You should be able to fix that in your regex expression in your pipeline stage.

But how i can fix it, to convert it to integer ? I try \d+ but same things is string.

I would have to see your regex. You would have to find a way to leave out the double quotes around the value of http_status. Numeric data types in JSON are not quoted.

Log don’t have double code

Regex

^(?P<ip>([a-z0-9]+|\.|:)*) (?P<response_time>\d+) .*] "(?P<http_method>[A-Z]+) (?P<endpoint>\/.*) .*\" (?P<http_status>\d+) \d+ "(?P<agent>.*)" .*

Logs

1.1.1.1 10 - [15/Dec/2022:08:01:34 +0000] "GET /api HTTP/1.1" 200 893 "https://testing.test/" "Mozilla/5.0 (Windows NT 10.0; Win64; x64) AppleWebKit/537.36 (KHTML, like Gecko) Chrome/108.0.0.0 Safari/537.36"

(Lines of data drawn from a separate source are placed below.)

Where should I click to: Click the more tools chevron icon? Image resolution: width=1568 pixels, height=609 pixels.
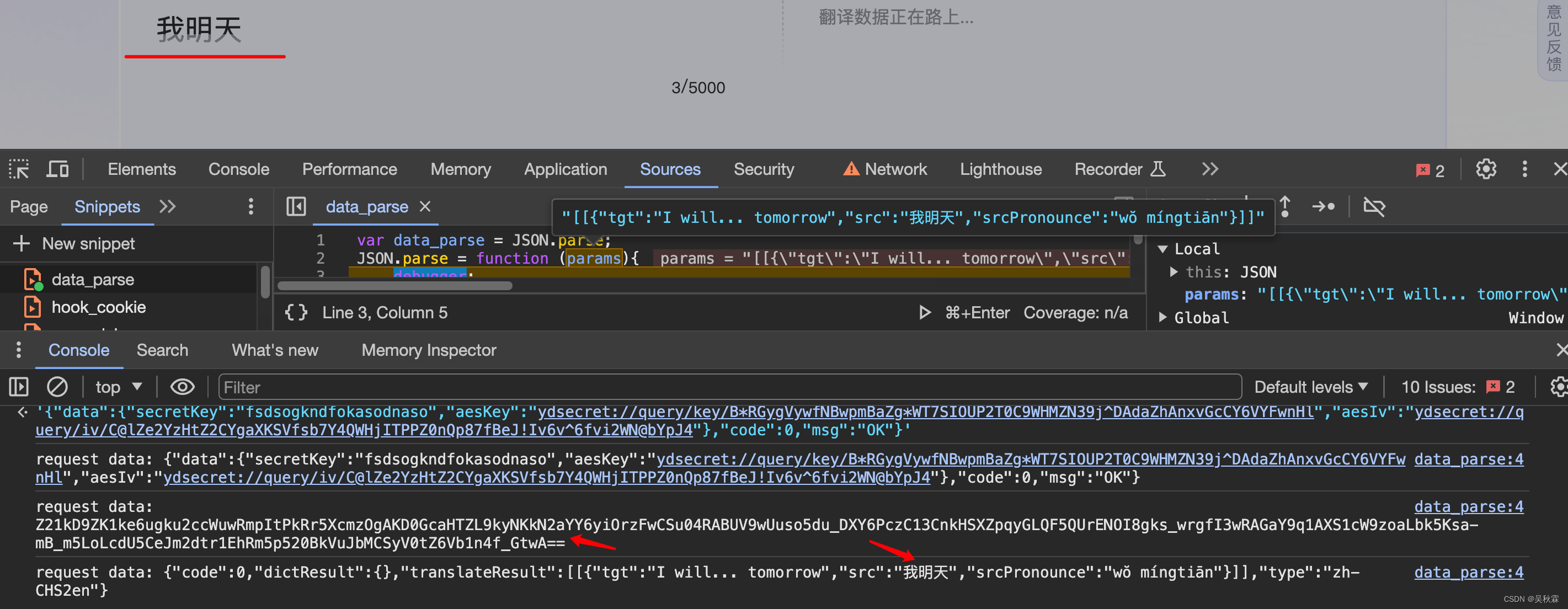click(1210, 169)
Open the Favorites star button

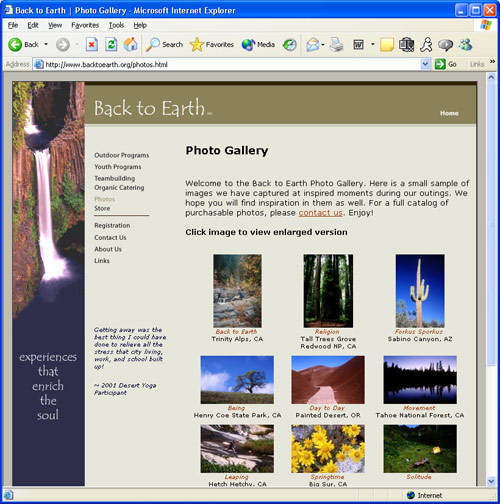click(212, 44)
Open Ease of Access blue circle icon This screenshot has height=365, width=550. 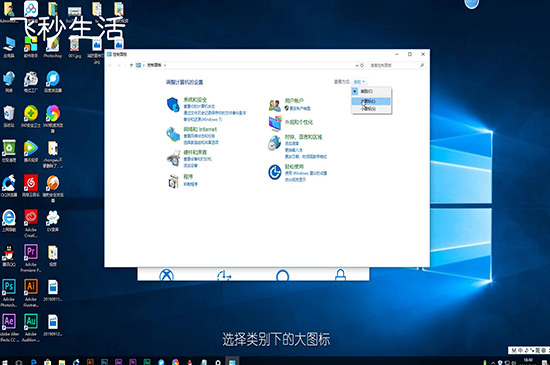(x=275, y=172)
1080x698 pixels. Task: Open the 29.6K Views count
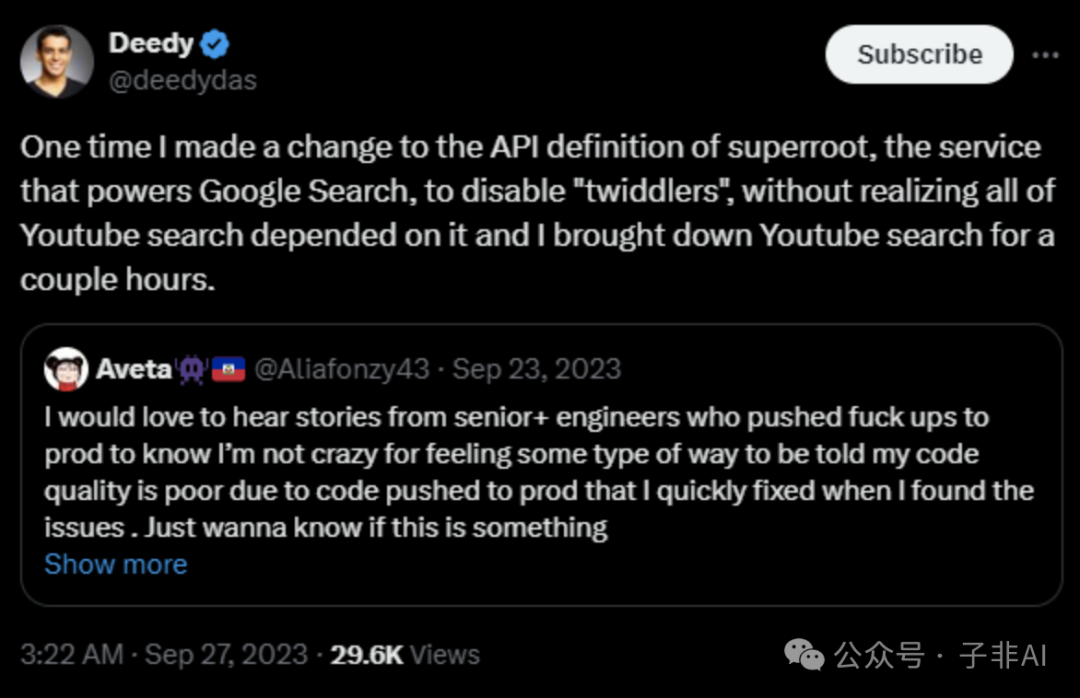405,655

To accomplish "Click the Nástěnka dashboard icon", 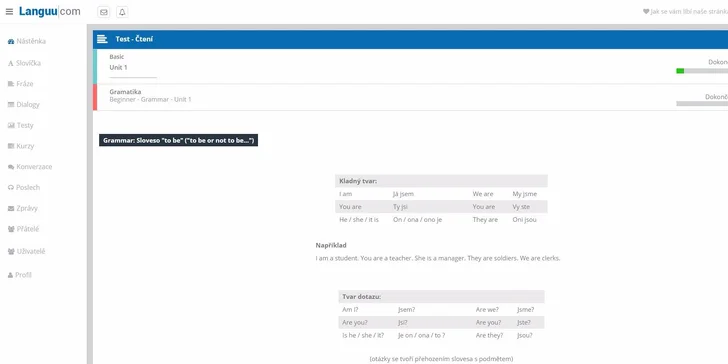I will [11, 41].
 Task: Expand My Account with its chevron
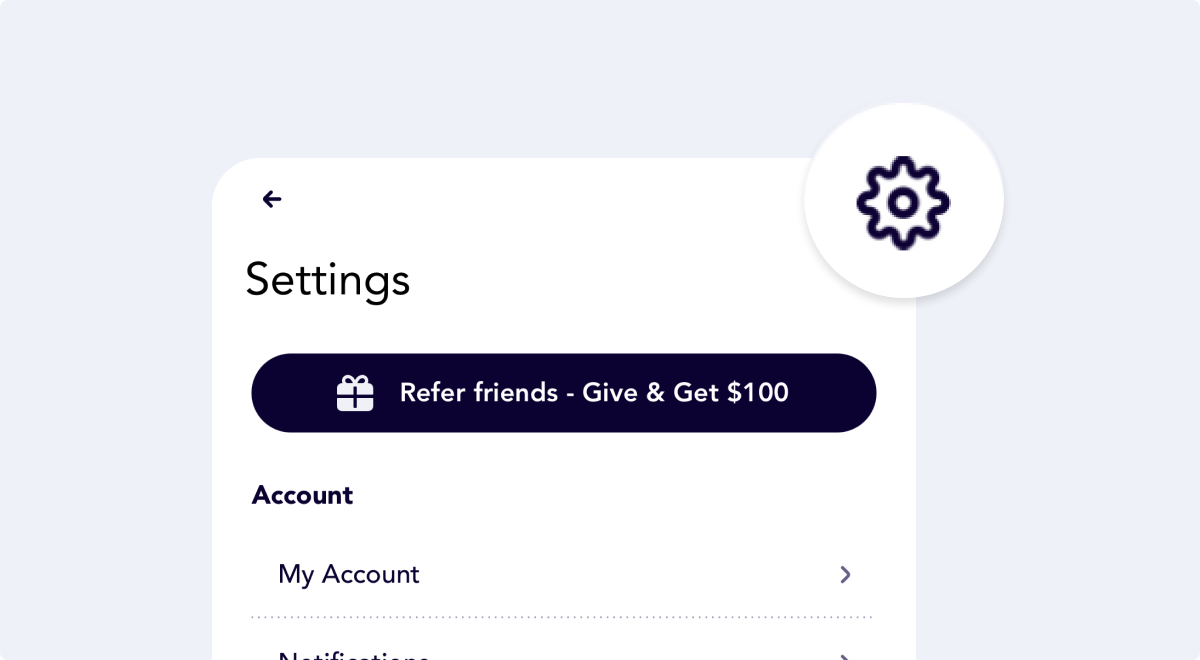tap(845, 574)
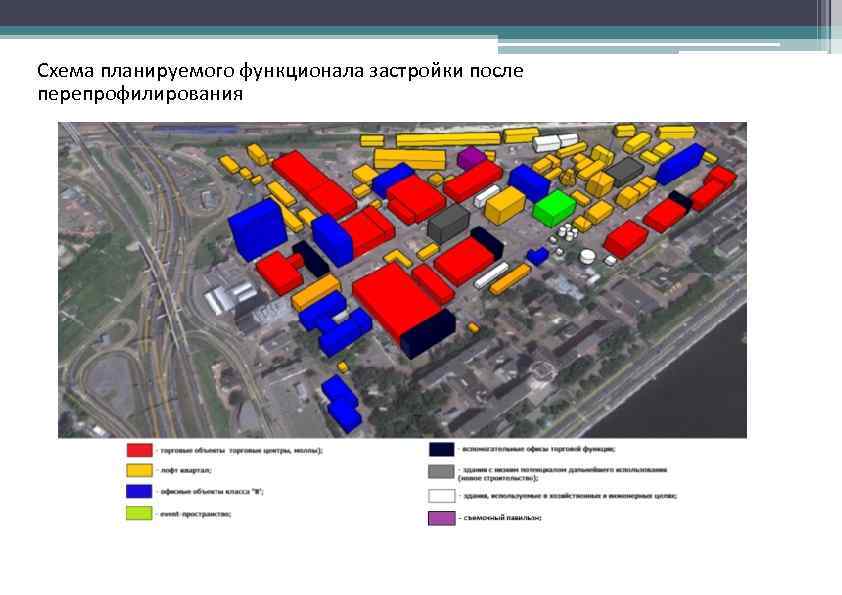Select the gray low-potential buildings legend swatch
Image resolution: width=842 pixels, height=595 pixels.
[440, 469]
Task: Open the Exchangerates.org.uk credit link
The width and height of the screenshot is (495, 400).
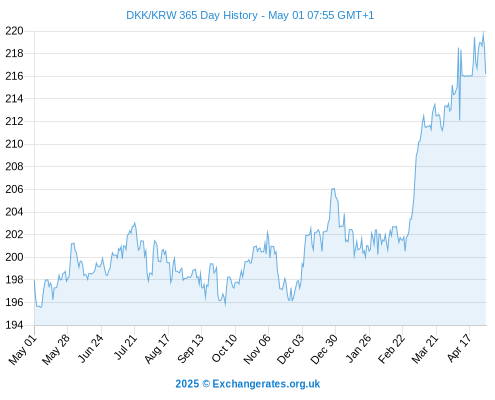Action: 247,384
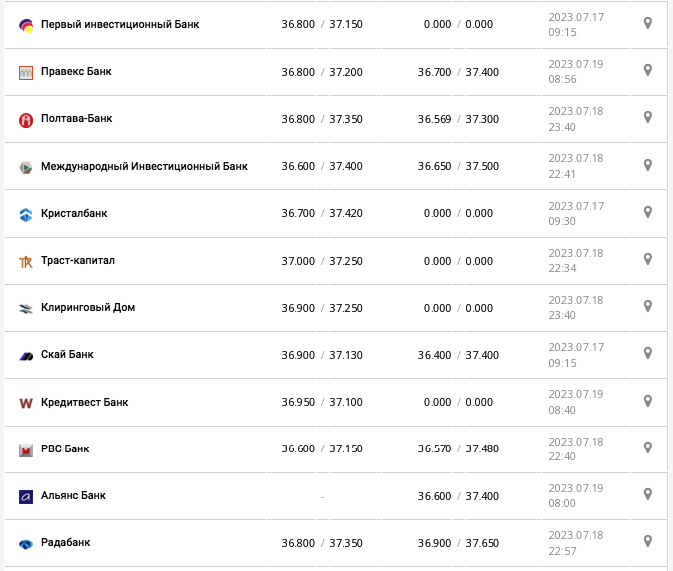The width and height of the screenshot is (673, 571).
Task: Click the Кристалбанк map pin icon
Action: [648, 212]
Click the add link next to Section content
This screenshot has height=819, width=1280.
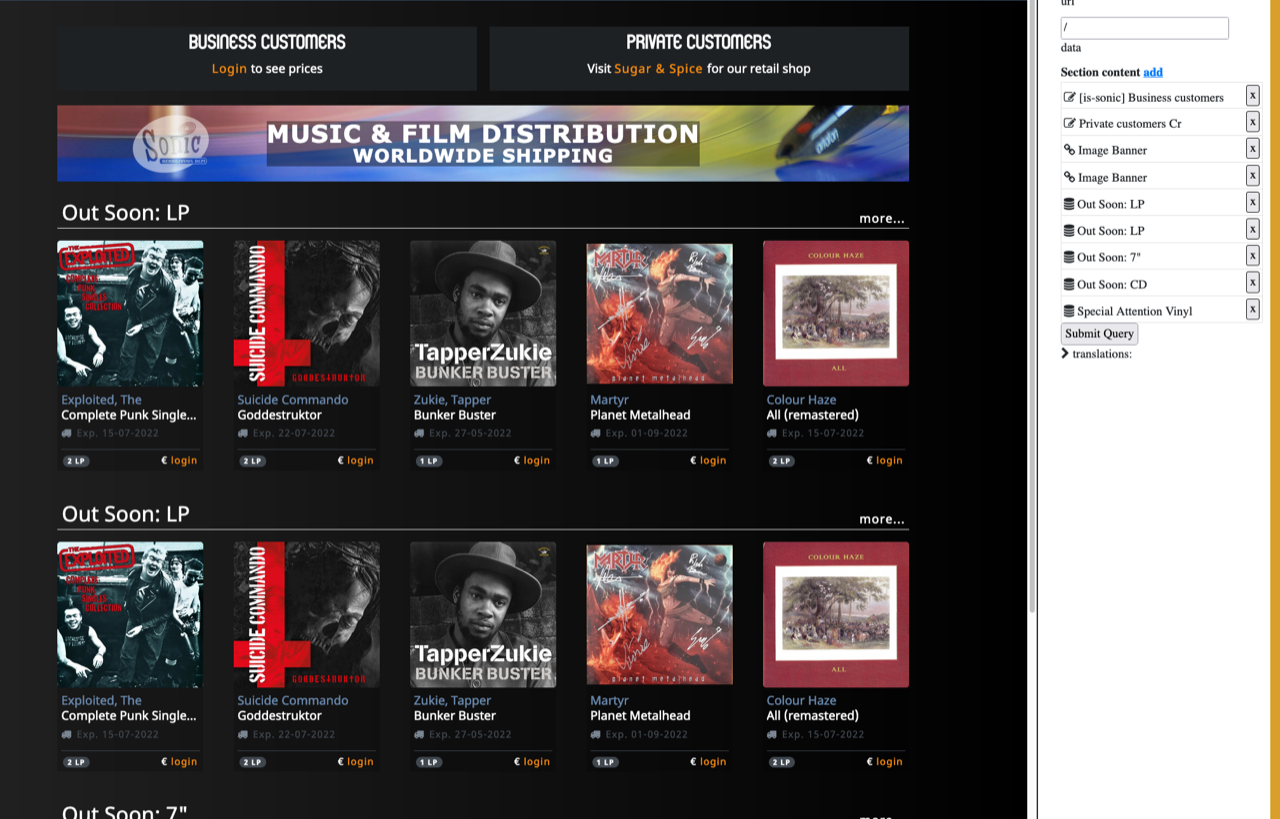click(x=1153, y=72)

That is annoying… Trying to read the docs to see if there is a way to drop the double quotes but did not find anything. I’m definitely no regex specialist.

Just putting it out there, why do we still stick to Apache log format for Nginx?? I know you can customize it to whatever you want and that is what I will do going forward. Can’t decide on json or logfmt. Sorry, rant over…

Not entirely sure how to do it tbh. I have not needed to deal with this in Promtail or Loki yet.

Did a quick test in Grafana and you could leave all the parsing to query time

Example log

	
1.240.104.50 - - [15/Dec/2022:13:42:17 +0000] "GET / HTTP/2.0" 401 0 "https://1.19.226.215/" "Blackbox Exporter/0.20.0" 0 0.014 [system-monitoring-alertmanager-main-9093] [] 1.203.181.161:443 0 0.012 401 dfb7289acf1c01310c29450c8f93d664

This could be parsed in Grafana with

{namespace="system-ingress"} | pattern "<ip> - - <_> \"<method> <path> <proto>\" <http_status> <rest>" | http_status > 400

What you need is described here

This stage uses the Go JSON unmarshaler, which means non-string types like numbers or booleans will be unmarshaled into those types. The extracted data can hold non-string values and this stage does not do any type conversions; downstream stages will need to perform correct type conversion of these values as necessary. Please refer to the the template stage for how to do this.

Again, I don’t know exactly. how it works as I have not needed to do this myself yet.